Sanders had made his name in the mid-1960s playing with John Coltrane during Coltrane’s most experimental period. His saxophone sound — searing, overblown, ecstatic — helped push Coltrane’s late ensembles into the realm of the cosmic. But when Sanders recorded Karma, he stepped into his own vision. Here, his fire is balanced by chant, his fury by tenderness, his improvisation by structure. The result is a work both expansive and focused, wild and serene.

The centrepiece is the 32-minute suite “The Creator Has a Master Plan.” Built around a simple bass figure and modal vamp, it unfolds in waves. Sanders’ tenor saxophone leads, alternately lyrical and explosive. Leon Thomas’s voice provides the anchor, chanting the title phrase with earthy conviction, then moving into his trademark yodels — a sound that feels both ancient and futuristic. The piece rises and falls, sometimes furious, sometimes serene, always returning to its mantra.

Listening, you feel less as though you are hearing a composition than participating in a ritual. The repetition is crucial: the bass line, the chant, the drone-like persistence. It is music designed not for quick consumption but for immersion. The groove becomes a vessel, carrying the listener through phases of intensity and release. In its length and patience, it models a different kind of listening — one that values endurance, openness, and surrender.

Side two brings “Colors,” a shorter but no less profound piece. Thomas sings a hymn to beauty and diversity: “The colours of sound, the colours of love…” Sanders’ saxophone is lyrical, tender, almost delicate compared to the fire of side one. It is a reminder that his artistry encompassed not only the ecstatic scream but also the gentle caress. The two tracks together form a cycle: intensity balanced by serenity, protest by affirmation, fire by water.

The cultural context of Karma is essential. Released at the end of the 1960s, in the wake of political upheaval, assassinations, and war, it embodied the search for transcendence that animated much of the Black Arts and Black Power movements. It was a vision of liberation not only political but spiritual. The insistence on a “master plan” was both comfort and resistance — a refusal to be crushed by oppression, a declaration that meaning existed beyond chaos.

Yet what makes Karma remarkable is its inclusivity. The music is demanding — 32 minutes of modal improvisation is not casual listening — but its spirit is welcoming. The mantra is simple, the groove steady, the intention clear. You do not need to be a jazz scholar to enter. You need only to listen with patience. The music does the rest.

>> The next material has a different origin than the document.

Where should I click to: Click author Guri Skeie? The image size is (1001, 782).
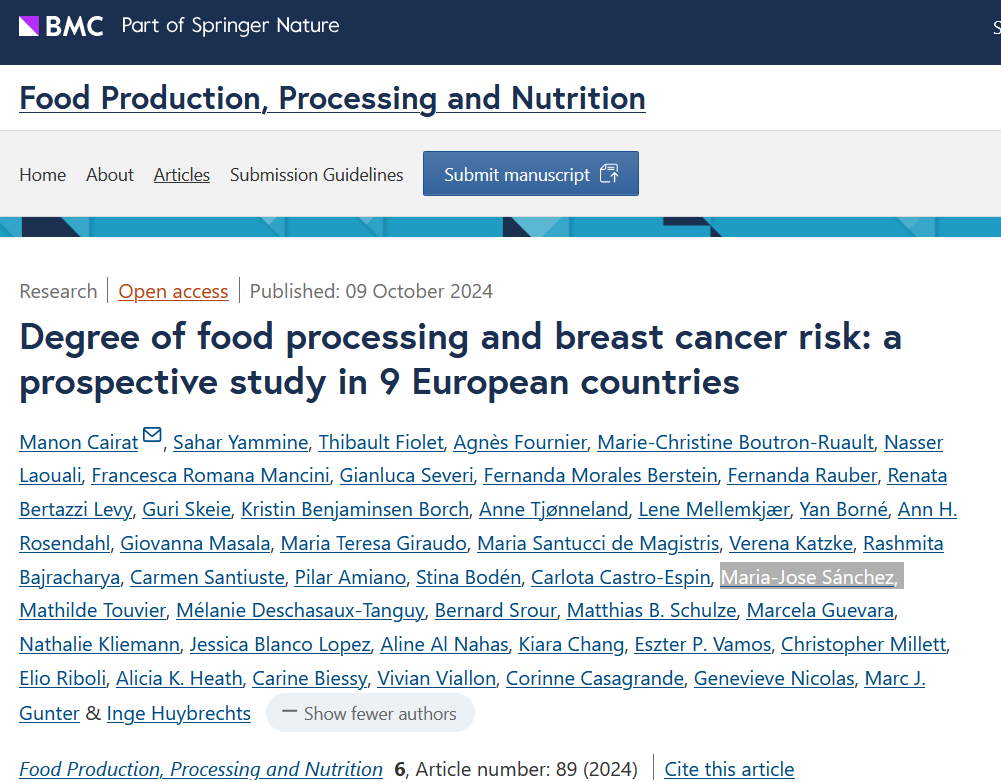(x=187, y=510)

For women, men, newcomers, or seasoned jazz heads, the record offers an open door. Its energy is communal, not solitary. You can imagine it as much in a living room as in a temple, as much on a sound system as in a concert hall. It does not gatekeep; it gathers. That gathering quality is what makes it enduring.

On vinyl, the record is especially powerful. The side-long “Creator” fills the room, its grooves pulling the listener into its ritual. The analogue warmth suits Sanders’ saxophone, whose tone is grainy, textured, alive. The surface noise blends with the drones and chants, as if the record itself were part of the ceremony.

Over fifty years later, Karma remains essential. It inspired generations of musicians, from spiritual jazz revivalists to contemporary artists like Kamasi Washington. Its influence can be heard wherever music seeks transcendence through repetition, groove, and improvisation. But its power lies not only in influence. It lies in experience. To put on Karma is to submit to its flow, to be carried through fire and peace, to emerge altered.

Pharoah Sanders was often described as “Coltrane’s disciple,” but Karma proves he was much more: a prophet in his own right, a voice of liberation, a sound of devotion. His saxophone does not simply play; it testifies. And here, in this record, his testimony becomes communal, shared, a ritual anyone can enter.